I have to say that it was during that time, and I have mentioned this to my wife, that I realized how much I took my friends growing up for granted. I am not saying were all geniuses (although I may have been the smartest child alive and not Piccu), but we were pretty smart.

College degrees are important, being trained to get a specific job with more money is good, but it is all a pretty sad state of affairs if you are not educated. Being educated doesn't require more than a library card and more so it is a state of wanting to continue to learn things throughout life and not just to get a check.

I am a pretty driven person, and more than one person has said that I will be hard on my kids if I have children. I don't think so beyond the point of wanting them to be educated. I want that for everyone and realize just like every other aspect of life, people have to take responsibilty for themselves.

2 comments:

BRATCH said...

All those degrees don't mean nothin' if you ain't been learned to grill a hamburger.

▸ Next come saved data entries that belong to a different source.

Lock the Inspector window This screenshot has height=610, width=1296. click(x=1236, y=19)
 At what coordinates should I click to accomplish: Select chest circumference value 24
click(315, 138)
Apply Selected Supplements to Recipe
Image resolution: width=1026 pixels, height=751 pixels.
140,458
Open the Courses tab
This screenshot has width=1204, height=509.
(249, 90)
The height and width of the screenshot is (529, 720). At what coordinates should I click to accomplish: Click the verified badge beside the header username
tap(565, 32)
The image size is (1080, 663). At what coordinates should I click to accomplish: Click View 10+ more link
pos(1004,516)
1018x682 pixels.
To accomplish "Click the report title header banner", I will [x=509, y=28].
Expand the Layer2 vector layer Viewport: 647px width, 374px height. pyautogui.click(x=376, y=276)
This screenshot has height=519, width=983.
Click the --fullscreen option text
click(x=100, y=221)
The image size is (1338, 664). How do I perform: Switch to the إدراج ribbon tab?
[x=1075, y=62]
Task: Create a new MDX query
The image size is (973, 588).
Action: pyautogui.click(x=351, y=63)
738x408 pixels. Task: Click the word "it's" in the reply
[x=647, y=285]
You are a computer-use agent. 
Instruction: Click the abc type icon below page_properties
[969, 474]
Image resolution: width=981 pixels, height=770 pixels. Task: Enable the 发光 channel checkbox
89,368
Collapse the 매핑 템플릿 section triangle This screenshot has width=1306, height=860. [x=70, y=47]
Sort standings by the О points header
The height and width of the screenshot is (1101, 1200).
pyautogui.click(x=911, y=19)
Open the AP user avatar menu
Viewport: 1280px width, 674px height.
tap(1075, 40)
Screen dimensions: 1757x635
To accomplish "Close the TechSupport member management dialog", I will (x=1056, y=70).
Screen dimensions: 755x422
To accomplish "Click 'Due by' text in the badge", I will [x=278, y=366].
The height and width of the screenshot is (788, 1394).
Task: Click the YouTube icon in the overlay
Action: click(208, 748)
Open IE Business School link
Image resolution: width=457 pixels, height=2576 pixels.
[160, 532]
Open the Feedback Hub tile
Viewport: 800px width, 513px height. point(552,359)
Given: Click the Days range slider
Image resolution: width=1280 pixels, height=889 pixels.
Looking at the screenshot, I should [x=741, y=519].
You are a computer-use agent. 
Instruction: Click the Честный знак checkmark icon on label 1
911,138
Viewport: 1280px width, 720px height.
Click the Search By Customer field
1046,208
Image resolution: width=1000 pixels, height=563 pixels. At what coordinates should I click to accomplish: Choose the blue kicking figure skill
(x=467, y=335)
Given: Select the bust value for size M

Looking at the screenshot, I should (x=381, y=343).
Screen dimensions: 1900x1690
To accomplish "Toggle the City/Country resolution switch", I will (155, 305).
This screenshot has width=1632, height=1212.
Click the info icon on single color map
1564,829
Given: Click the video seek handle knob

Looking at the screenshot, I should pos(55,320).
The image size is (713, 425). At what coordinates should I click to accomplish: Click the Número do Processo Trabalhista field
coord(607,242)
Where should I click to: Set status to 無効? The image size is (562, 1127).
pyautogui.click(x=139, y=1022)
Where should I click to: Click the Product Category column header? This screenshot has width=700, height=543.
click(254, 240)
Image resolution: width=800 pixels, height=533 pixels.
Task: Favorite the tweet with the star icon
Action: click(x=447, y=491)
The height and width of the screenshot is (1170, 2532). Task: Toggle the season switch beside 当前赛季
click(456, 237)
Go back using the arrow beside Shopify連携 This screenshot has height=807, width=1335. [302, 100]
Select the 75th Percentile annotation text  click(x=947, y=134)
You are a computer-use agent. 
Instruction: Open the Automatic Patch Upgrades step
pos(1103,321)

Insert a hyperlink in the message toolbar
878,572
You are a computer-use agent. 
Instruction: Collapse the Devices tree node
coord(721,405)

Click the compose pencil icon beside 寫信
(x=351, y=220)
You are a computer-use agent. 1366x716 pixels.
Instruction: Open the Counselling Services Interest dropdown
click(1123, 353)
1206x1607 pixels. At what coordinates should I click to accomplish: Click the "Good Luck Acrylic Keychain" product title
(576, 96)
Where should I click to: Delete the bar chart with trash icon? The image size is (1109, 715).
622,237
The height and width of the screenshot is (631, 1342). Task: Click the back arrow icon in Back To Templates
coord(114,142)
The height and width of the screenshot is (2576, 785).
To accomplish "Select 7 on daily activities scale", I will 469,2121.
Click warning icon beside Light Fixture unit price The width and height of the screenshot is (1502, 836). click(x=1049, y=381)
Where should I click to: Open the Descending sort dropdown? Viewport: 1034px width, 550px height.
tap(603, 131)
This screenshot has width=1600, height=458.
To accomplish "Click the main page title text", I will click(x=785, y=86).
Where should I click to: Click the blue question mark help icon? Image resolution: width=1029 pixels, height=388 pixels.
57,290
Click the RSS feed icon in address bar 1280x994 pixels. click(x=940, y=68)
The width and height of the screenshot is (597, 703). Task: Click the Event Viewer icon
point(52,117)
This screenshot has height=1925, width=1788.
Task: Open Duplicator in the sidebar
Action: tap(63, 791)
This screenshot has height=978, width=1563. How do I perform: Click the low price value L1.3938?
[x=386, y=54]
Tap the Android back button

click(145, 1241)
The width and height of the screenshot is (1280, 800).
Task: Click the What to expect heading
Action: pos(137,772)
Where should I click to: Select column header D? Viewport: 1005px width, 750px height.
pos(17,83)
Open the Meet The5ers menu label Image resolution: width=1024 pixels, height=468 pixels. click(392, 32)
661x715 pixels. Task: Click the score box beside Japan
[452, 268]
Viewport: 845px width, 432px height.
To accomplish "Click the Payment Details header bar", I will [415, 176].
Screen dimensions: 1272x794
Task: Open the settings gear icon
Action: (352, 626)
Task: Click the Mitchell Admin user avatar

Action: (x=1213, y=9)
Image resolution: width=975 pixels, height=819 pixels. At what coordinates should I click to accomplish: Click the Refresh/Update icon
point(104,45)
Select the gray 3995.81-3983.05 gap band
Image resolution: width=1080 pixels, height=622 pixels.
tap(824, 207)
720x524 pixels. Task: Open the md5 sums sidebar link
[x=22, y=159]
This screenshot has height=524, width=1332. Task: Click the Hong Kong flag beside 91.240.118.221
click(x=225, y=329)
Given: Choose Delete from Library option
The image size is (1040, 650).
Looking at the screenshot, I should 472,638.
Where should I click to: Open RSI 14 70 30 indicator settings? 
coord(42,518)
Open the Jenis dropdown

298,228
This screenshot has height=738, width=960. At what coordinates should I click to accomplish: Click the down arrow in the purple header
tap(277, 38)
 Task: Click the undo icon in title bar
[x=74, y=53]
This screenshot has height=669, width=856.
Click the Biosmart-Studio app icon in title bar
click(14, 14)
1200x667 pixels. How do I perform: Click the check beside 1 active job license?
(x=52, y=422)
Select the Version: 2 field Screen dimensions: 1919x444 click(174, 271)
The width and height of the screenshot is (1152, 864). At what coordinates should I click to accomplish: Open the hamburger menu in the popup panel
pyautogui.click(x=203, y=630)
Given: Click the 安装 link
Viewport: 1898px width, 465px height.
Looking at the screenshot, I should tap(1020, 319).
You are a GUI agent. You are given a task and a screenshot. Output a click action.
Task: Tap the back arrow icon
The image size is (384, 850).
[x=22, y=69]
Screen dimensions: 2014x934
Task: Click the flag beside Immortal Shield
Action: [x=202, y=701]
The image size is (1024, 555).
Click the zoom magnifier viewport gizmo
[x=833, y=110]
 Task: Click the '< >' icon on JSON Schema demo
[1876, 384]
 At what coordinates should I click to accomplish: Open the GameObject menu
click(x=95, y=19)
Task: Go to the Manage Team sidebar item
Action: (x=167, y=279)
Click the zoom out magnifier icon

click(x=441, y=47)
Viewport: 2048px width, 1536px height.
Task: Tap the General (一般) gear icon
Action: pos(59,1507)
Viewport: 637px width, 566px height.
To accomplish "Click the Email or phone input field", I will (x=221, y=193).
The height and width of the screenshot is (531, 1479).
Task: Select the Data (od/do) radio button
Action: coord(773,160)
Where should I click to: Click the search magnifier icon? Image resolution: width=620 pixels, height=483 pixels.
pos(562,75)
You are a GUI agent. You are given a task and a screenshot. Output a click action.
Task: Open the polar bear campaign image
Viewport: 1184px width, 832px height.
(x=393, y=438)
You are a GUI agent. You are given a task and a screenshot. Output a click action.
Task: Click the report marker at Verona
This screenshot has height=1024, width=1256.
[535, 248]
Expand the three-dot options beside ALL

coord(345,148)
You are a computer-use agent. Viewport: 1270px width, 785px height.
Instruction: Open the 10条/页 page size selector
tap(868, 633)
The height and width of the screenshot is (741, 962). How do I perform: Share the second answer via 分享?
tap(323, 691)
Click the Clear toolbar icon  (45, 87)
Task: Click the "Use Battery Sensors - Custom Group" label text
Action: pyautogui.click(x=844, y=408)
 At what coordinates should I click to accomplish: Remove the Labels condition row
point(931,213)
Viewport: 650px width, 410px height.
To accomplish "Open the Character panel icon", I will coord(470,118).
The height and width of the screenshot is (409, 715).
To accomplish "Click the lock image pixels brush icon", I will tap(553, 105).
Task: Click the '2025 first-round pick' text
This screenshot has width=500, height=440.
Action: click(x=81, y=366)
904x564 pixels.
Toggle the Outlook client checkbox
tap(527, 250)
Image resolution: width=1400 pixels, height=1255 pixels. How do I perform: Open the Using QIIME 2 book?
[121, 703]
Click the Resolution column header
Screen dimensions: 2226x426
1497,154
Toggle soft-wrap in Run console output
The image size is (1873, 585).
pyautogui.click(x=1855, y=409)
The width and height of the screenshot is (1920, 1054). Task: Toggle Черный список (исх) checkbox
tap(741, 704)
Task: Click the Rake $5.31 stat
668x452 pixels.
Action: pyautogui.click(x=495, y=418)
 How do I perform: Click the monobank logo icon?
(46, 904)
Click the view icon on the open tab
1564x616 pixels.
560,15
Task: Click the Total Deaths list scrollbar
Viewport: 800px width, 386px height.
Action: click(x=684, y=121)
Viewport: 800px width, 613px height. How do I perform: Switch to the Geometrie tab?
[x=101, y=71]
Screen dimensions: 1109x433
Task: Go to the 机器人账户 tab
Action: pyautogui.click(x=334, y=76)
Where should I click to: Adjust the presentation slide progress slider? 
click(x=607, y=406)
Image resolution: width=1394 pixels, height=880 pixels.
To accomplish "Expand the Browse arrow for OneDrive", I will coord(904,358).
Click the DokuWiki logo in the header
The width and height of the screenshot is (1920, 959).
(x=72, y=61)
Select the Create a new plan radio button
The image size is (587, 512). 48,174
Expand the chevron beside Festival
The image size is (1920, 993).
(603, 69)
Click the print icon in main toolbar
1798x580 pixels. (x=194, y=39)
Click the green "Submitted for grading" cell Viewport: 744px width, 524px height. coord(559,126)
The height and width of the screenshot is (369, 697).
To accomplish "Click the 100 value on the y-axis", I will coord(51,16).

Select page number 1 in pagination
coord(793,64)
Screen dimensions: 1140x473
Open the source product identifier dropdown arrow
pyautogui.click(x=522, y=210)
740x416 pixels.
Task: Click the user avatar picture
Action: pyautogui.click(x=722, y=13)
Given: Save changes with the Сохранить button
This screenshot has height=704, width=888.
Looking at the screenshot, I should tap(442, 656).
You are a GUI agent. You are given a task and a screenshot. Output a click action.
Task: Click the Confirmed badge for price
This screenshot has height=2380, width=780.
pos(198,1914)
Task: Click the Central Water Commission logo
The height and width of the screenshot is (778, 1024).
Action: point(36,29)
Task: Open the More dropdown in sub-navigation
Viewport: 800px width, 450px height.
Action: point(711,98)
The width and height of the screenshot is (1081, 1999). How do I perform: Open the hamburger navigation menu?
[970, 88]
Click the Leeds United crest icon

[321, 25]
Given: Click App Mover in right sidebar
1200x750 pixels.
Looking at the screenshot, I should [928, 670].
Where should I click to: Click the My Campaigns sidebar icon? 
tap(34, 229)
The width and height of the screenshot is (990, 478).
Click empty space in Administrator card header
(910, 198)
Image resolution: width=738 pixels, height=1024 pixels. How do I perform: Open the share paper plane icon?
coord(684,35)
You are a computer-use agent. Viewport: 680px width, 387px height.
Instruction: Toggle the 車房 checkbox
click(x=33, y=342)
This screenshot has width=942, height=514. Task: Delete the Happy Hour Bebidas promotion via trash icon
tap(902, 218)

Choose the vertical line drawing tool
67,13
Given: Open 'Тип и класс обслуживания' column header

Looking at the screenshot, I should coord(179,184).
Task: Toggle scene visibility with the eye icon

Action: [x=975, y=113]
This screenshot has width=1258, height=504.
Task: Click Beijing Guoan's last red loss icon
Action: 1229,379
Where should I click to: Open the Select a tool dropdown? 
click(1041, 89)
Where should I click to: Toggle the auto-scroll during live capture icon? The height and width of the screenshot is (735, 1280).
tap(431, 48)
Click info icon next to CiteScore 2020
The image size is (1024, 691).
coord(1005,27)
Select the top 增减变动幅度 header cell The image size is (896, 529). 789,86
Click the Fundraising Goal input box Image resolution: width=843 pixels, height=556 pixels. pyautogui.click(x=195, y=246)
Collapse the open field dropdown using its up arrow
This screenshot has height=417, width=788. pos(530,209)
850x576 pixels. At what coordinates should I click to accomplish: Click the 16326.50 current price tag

That's proper western Kentucky slang and a triple negative to boot.

Travis said...

I appreciate your comment about the people you grew up around my_merlin. Not that I'm taking it as a compliment, because I didn't even know you existed until high school, but I feel the same way. I grew up around some people that were absolutely unintelligent, then went to high school with a good group of sensible friends. Bratch included.
I have a degree and in my field it worked out pretty well. I would say a lot of what I use now I learned on the job, but without the building blocks I gained at WKU, it would be jumbled up garbage to me. I learned what to do on the job, I learned to analyze it more in school. So that now I know what to do and why it will work.

What I haven't learned is how to express all of the properly. So if you don't understand what I've just said, rest assured that you're completely sane and I'm the complete opposite.